Le titre d’un livre sur l’œuvre poétique de Fernando Pessoa, Fragments d’un voyage immobile (5), pourrait qualifier l’œuvre de Robert Groborne et, pour ce qui nous occupe ici, son travail photographique. L'oxymore "voyageur immobile'' a d'ailleurs été utilisé récemment dans un livre écrit par Isabelle Monod-Fontaine (6) consacré à l'oeuvre de Robert Groborne et dans lequel la photographie était abordée. Un des ouvrages de l'artiste intitulé Barcelone (7) illustré de polaroïds réalisés lors d'un séjour dans cette ville y est d'ailleurs cité.
Comme le ''journal illisible'', le "voyage immobile" pourrait renvoyer à deux matériaux essentiels, à savoir la mémoire et le rêve. Tous deux produisant, l'un des souvenirs, l'autre des visions, ils permettent de relier le journal à la photographie et vice-versa. Intrinsèquement liés, le travail de la mémoire et celui du rêve, de par leur capacité à générer des images avec pour modes opératoires, la condensation, l'altération, l'inachevé ou le fragmenté, peuvent dialoguer de façon privilégiée dans le journal photographique.

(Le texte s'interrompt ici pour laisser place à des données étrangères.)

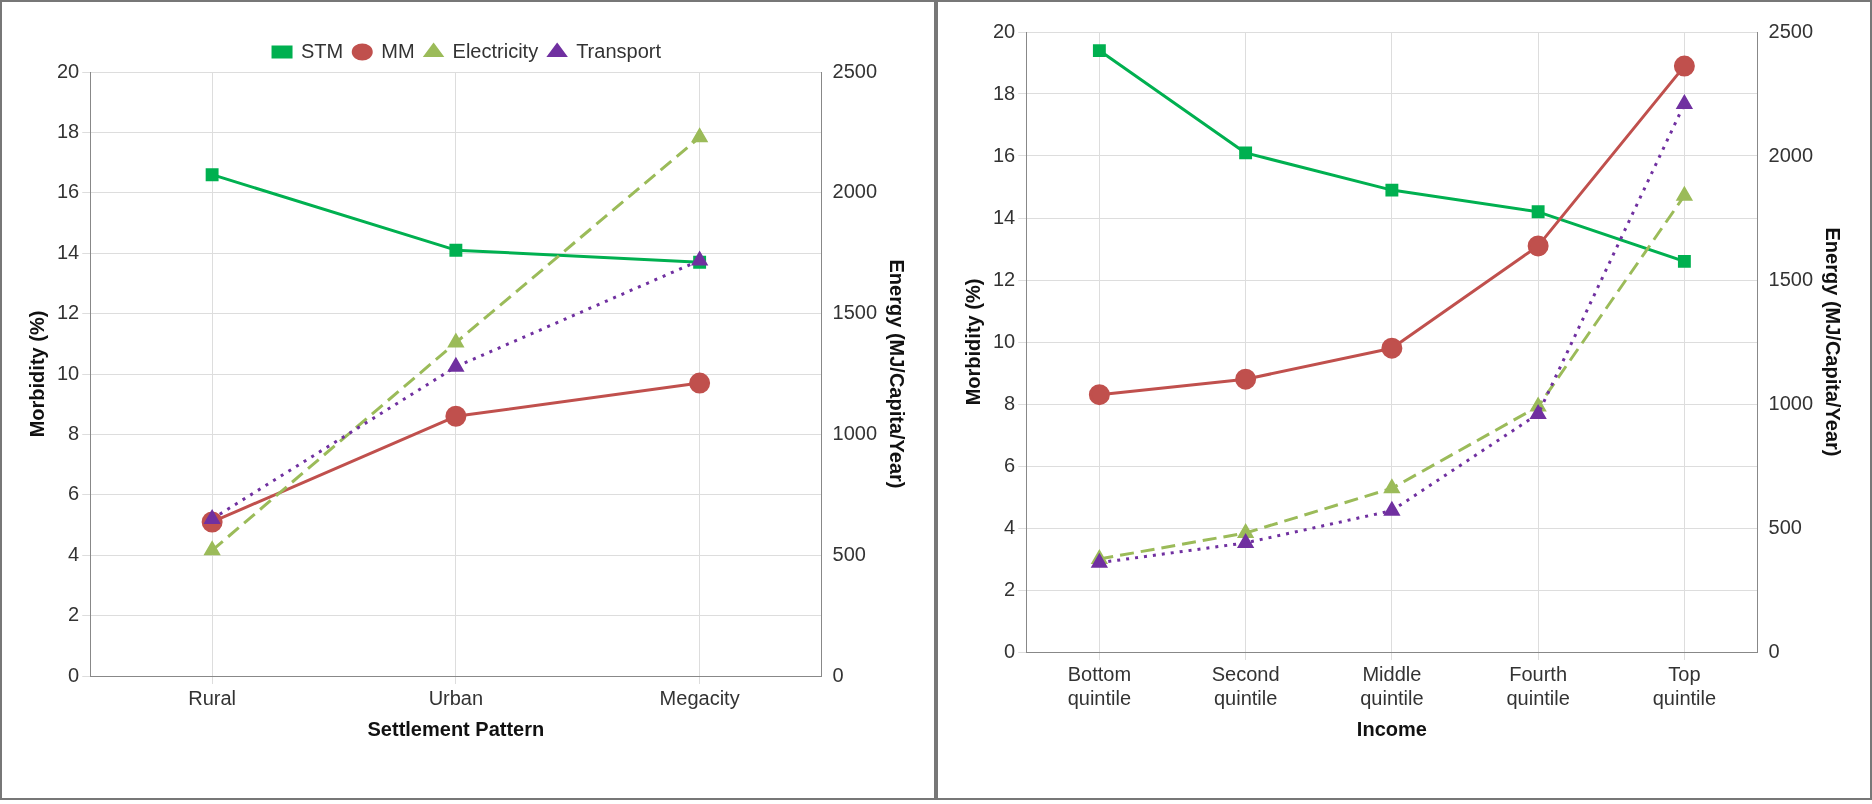  I want to click on legend-label: Electricity, so click(496, 50).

Journal et photographie, entendus comme deux formes compressives du temps ici combinées, procèdent à sa mise à plat. Ils créent de ce fait un nouvel objet à partir d'un même matériau, le temps, en en proposant un nouvel agencement plus acceptable. Enregistré par le Polaroïd, régulé par la chronologie, le temps semble davantage à échelle humaine par l'illusion de sa maîtrise.